The pitch that Kluber relied heavily on against Detroit was his signature sinker. He threw 42-percent sinkers, in fact, which was a noticeable increase over his season average (30.6) heading into the outing. Kluber featured fewer four-seamers and changeups, and was in relatively the same usage range with his cutter and curve.
In short, it was a pitch distribution closer to what we saw with peak Kluber.
“I think the biggest thing was fastball command,” Kluber said. “I was a little more down in the zone than I have been the last few times out. It probably was the difference.”
Here is how Detroit fared vs. Kluber’s pitches…
Sinker: 1-for-10 with five strikeouts and one home run
Cutter: 0-for-5 with two strikeouts
Curve: 0-for-5 with three strikeouts
Four-searmer: 1-for-4 with a single
The pitch that stood out to me was a 2-2 curveball to Nick Castellanos that tailed way out of the strike zone in the fifth inning.
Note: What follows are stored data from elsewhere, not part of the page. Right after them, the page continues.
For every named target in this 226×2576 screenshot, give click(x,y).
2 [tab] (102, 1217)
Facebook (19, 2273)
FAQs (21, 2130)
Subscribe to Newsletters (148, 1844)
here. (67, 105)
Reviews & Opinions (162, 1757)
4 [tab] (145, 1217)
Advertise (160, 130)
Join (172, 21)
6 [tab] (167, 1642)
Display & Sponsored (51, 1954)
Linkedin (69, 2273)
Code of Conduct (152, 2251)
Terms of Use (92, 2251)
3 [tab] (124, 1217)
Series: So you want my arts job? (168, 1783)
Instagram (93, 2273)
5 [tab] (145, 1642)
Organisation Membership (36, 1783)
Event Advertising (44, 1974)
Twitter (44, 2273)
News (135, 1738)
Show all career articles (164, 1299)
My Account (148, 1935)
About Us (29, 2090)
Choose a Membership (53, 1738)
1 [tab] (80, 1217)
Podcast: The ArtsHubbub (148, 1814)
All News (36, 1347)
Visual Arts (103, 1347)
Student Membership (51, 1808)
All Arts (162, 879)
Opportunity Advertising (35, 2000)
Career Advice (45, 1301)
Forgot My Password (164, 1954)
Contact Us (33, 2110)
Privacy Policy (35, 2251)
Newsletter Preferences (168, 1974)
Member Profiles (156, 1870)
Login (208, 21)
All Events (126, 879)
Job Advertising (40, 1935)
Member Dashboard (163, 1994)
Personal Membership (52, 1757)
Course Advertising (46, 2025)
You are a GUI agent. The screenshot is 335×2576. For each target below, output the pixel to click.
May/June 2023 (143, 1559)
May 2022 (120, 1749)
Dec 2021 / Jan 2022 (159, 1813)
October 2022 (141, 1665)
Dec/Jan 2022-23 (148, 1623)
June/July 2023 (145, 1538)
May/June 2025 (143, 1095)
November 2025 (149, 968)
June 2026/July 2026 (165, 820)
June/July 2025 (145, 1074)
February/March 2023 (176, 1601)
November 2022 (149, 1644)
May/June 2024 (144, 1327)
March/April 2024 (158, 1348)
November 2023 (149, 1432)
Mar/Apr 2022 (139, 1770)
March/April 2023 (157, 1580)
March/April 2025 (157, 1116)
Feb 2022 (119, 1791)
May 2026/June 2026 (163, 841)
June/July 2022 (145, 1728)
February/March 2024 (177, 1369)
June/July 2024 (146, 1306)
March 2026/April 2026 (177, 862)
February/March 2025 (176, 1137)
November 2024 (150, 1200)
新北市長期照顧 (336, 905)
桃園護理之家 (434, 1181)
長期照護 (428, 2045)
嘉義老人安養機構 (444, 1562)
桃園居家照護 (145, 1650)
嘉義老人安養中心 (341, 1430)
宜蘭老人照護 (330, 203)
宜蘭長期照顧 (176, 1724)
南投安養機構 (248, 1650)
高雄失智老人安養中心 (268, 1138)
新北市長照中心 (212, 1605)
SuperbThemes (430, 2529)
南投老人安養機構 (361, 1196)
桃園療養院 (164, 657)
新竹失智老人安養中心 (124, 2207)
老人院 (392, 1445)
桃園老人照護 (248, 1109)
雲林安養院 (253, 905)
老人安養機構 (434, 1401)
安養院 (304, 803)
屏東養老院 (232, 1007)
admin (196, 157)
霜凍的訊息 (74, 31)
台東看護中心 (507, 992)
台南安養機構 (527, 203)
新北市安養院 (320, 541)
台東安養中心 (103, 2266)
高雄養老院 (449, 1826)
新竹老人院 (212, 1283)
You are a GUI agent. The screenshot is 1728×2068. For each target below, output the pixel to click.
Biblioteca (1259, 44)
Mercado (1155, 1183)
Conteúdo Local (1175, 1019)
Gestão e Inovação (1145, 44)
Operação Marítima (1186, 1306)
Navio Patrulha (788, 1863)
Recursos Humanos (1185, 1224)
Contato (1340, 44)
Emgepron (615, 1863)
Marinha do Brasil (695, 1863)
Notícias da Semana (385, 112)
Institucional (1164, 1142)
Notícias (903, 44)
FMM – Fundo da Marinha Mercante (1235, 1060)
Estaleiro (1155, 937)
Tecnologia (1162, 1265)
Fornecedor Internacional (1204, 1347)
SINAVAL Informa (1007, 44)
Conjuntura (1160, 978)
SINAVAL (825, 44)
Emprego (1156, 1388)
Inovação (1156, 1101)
The Tigers third baseman was fooled badly and chased the breaking pitch with a feeble swing.
Here is where the pitch (No. 5) was located:
Here is what the swing looked like:
I mean, that’s not even fair.
Now, following Kluber’s first three starts, it was pretty well-documented (here included) that he was displaying diminished velocity compared to previous years. It’s only fair to point out that the pitcher’s velo was up roughly 1 mph on his cutter, curve and change, when compared to his season averages. The fastballs (sinker/four-seam) were right around the same as they have been all season.
What’s important on the velocity topic is this: When things are going wrong, we’re going to search for potential reasons why, and Kluber’s drop in pitch speed was one thing that stood out. An outing like Saturday in Detroit shows, however, that Kluber has the arsenal to be an overpowering pitcher.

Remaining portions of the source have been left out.